(Records for processing):
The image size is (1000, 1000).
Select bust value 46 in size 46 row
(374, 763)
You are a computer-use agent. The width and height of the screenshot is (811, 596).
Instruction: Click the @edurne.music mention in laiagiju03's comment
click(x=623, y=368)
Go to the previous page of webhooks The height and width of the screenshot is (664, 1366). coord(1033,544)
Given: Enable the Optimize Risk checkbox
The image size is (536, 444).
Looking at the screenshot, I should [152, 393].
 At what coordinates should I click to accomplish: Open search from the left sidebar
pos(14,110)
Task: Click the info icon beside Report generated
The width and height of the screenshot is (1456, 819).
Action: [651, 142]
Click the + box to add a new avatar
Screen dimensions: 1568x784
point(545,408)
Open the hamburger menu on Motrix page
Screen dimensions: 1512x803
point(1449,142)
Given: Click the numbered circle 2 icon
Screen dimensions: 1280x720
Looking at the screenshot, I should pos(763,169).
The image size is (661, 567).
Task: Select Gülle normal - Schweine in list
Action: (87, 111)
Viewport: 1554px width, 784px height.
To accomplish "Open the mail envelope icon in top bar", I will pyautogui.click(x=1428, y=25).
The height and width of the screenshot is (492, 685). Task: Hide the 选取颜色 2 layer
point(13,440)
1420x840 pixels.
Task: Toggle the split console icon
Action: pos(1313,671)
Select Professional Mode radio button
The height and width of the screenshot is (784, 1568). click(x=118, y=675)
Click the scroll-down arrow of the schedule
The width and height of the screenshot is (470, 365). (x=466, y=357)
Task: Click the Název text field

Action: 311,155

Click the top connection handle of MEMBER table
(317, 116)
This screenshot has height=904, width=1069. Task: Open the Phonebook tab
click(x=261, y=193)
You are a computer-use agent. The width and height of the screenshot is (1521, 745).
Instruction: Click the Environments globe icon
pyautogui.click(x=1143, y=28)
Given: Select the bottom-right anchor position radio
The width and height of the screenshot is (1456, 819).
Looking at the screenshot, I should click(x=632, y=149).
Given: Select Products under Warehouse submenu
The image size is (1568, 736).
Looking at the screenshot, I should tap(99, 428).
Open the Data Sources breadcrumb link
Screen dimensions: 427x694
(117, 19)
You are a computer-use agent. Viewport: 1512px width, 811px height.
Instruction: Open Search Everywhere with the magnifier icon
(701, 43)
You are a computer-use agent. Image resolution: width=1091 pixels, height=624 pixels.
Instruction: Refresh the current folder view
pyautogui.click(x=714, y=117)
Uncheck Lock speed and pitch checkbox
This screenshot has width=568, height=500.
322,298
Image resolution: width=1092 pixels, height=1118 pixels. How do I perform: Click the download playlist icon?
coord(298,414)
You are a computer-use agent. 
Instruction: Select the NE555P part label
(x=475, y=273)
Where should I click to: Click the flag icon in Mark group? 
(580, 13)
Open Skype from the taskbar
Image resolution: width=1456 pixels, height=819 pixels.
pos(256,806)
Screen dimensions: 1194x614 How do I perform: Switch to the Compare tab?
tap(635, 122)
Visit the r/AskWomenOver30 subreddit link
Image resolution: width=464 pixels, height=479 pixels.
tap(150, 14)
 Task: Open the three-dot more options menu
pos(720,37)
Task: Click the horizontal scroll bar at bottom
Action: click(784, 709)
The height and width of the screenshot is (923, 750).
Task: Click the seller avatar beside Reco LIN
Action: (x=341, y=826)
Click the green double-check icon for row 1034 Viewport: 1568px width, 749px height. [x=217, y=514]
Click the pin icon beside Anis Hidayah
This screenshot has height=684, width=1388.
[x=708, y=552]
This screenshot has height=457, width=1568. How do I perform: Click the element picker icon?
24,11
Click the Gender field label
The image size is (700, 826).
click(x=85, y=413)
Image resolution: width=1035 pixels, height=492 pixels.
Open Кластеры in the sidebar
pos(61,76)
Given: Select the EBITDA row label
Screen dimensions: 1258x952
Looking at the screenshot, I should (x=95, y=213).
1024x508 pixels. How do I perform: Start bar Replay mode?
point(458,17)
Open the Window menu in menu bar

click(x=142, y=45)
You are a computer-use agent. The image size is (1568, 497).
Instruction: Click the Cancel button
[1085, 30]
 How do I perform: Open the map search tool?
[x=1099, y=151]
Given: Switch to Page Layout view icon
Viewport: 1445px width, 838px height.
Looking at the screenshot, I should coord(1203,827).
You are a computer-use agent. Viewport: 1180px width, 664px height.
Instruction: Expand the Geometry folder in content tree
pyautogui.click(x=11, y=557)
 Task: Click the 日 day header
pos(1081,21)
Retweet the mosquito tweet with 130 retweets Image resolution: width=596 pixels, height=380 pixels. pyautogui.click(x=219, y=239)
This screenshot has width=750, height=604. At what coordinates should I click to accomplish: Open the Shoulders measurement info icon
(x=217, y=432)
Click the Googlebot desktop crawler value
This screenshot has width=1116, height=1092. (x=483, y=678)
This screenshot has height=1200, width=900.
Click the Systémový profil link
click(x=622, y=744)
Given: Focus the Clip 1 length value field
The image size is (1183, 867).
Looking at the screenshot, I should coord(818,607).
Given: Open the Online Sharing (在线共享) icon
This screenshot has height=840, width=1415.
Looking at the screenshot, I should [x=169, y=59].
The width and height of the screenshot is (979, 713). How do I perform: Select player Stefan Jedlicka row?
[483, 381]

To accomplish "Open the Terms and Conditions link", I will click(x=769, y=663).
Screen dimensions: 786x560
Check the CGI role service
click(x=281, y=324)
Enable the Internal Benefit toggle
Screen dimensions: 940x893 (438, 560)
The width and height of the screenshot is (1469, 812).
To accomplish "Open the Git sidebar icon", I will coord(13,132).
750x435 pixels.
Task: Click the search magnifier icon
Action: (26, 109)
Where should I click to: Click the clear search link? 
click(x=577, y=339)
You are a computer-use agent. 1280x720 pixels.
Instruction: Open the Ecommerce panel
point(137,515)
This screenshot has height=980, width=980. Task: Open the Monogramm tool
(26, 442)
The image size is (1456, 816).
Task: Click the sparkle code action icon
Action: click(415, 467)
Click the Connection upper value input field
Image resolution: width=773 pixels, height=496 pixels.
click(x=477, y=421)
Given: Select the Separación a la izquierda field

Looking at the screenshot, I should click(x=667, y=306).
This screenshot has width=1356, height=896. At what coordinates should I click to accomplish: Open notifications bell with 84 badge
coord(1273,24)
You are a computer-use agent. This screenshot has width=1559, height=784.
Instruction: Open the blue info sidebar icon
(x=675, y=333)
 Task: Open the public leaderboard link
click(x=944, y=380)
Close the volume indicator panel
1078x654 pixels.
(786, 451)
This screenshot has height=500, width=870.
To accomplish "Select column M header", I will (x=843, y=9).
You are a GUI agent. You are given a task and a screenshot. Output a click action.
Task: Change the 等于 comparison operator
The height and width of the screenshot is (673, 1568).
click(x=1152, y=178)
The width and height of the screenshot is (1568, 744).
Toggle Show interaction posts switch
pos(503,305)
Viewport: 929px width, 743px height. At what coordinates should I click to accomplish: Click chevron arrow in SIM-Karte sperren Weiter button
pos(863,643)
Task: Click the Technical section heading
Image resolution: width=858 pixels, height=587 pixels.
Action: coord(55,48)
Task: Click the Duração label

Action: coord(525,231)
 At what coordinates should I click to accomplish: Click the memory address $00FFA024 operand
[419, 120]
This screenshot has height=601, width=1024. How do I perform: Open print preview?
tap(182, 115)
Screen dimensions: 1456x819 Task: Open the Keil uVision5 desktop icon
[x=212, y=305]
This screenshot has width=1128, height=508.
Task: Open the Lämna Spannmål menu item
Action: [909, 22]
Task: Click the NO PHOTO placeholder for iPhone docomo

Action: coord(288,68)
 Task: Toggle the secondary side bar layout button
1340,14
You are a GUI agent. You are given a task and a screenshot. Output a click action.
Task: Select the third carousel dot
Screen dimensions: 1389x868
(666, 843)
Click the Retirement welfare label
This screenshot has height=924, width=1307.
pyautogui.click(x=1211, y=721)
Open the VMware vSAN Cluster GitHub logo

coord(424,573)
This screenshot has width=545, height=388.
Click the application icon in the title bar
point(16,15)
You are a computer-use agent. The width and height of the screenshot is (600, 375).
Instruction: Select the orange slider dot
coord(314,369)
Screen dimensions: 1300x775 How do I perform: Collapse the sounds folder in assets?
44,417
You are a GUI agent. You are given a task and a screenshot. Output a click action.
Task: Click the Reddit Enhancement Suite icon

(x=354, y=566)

(Set exercise):
Copy out, word for word, the items above from the line with "Given: Enable the Optimize Risk checkbox" up to and including the line with "The height and width of the screenshot is (784, 1568).", and nothing else.

(Reply):
Given: Enable the Optimize Risk checkbox
The image size is (536, 444).
Looking at the screenshot, I should [152, 393].
 At what coordinates should I click to accomplish: Open search from the left sidebar
pos(14,110)
Task: Click the info icon beside Report generated
The width and height of the screenshot is (1456, 819).
Action: [651, 142]
Click the + box to add a new avatar
Screen dimensions: 1568x784
point(545,408)
Open the hamburger menu on Motrix page
Screen dimensions: 1512x803
point(1449,142)
Given: Click the numbered circle 2 icon
Screen dimensions: 1280x720
Looking at the screenshot, I should pos(763,169).
The image size is (661, 567).
Task: Select Gülle normal - Schweine in list
Action: (87, 111)
Viewport: 1554px width, 784px height.
To accomplish "Open the mail envelope icon in top bar", I will pyautogui.click(x=1428, y=25).
The height and width of the screenshot is (492, 685). Task: Hide the 选取颜色 2 layer
point(13,440)
1420x840 pixels.
Task: Toggle the split console icon
Action: pos(1313,671)
Select Professional Mode radio button
The height and width of the screenshot is (784, 1568). click(x=118, y=675)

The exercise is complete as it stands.